In March 1837 Colonel William Light completed surveying Kangaroo Island, Encounter Bay, Port Lincoln and the Adelaide Plains. Light eventually chose the Adelaide Plains as the most suitable location for the capital.

The first groups of Old Lutheran emigrants arrived in Port Misery between October 1838 and January 1839. With the assistance of George Fife Angas, many attempted to integrate into the local community by becoming tradespeople and labourers. Due to the scarcity of work, the lack of English as their preferred language, and the prejudice from the already established British farmers, many Old Lutherans found settlement increasingly hard.

In 1838, Klemzig was founded by these emigrants after George Fife Angas offered a section of land bordering the Torrens River, a few kilometres to the north-east of Adelaide.

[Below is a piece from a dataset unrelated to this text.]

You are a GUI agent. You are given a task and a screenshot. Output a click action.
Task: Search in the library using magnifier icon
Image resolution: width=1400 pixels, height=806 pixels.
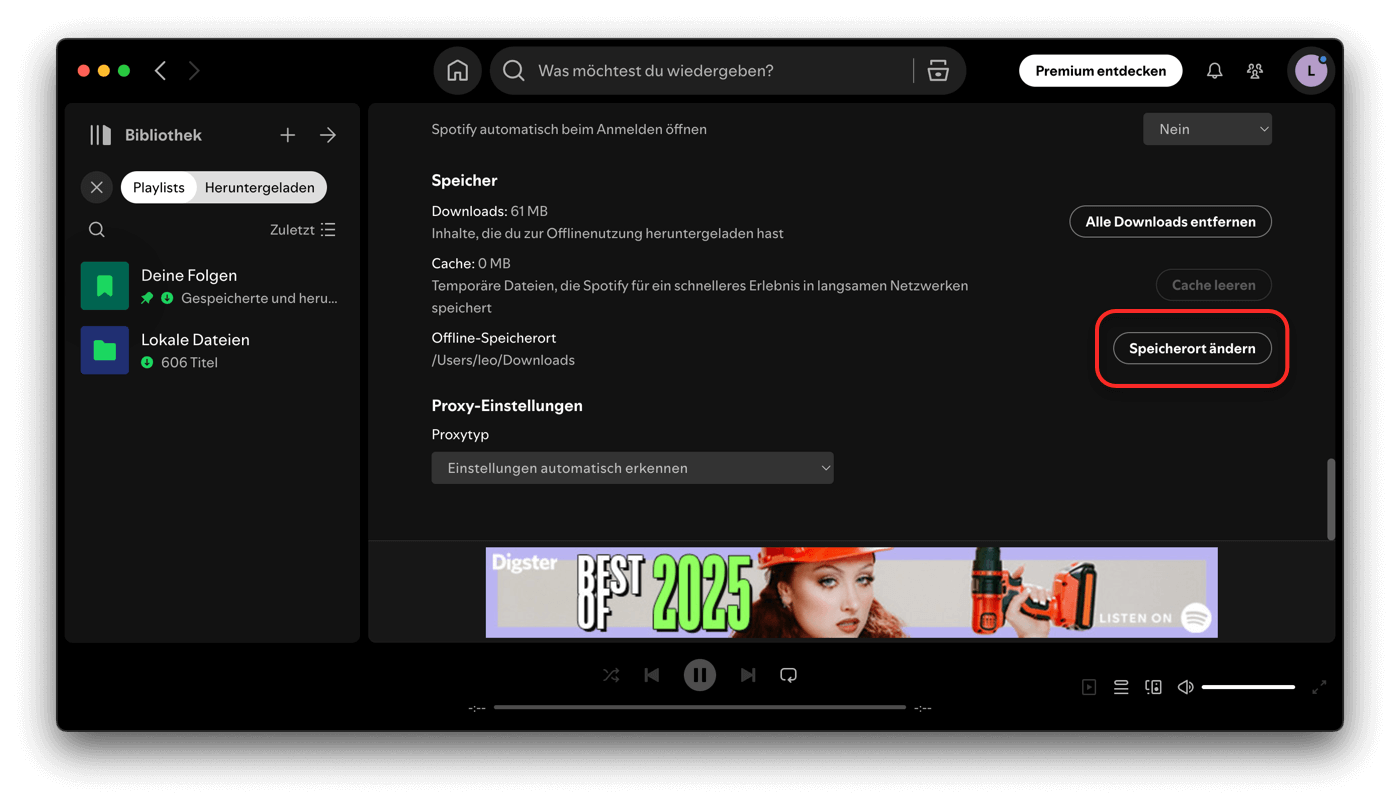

Klemzig Village served as a temporary settlement for Lutheran migrants, acting as a staging camp for migrants before they moved further inland. By 1880, the majority of the original inhabitants had departed, and many of the original structures had fallen into disrepair.

== Renaming ==
Due to anti-German sentiment during World War I, the name of Klemzig was changed, as were many other German place names in Australia at the time. In 1917 Klemzig was renamed Gaza, commemorating the British victory in the Third Battle of Gaza, in which Australian troops had a major role. Klemzig was re-instated as the suburb name with the enactment of the South Australia Nomenclature Act of 1935 on 12 December 1935, but remnants of the name Gaza still exist with the local football club still bearing the name. During World War II, the residents of Klemzig petitioned the Government of South Australia on a number of occasions to have the name Gaza re-instated but these requests were denied.

== Transport ==
Klemzig is currently serviced by several bus routes, including 271 and 273 along North East Road, 281 on McLauchlan Road and the W90 on O.G. Road. The suburb is also served by Klemzig Interchange of the O-Bahn Busway.

Torrens Linear Park borders the O-Bahn and River Torrens to the south of the suburb and there is easy access to the CBD as well as neighbouring suburbs.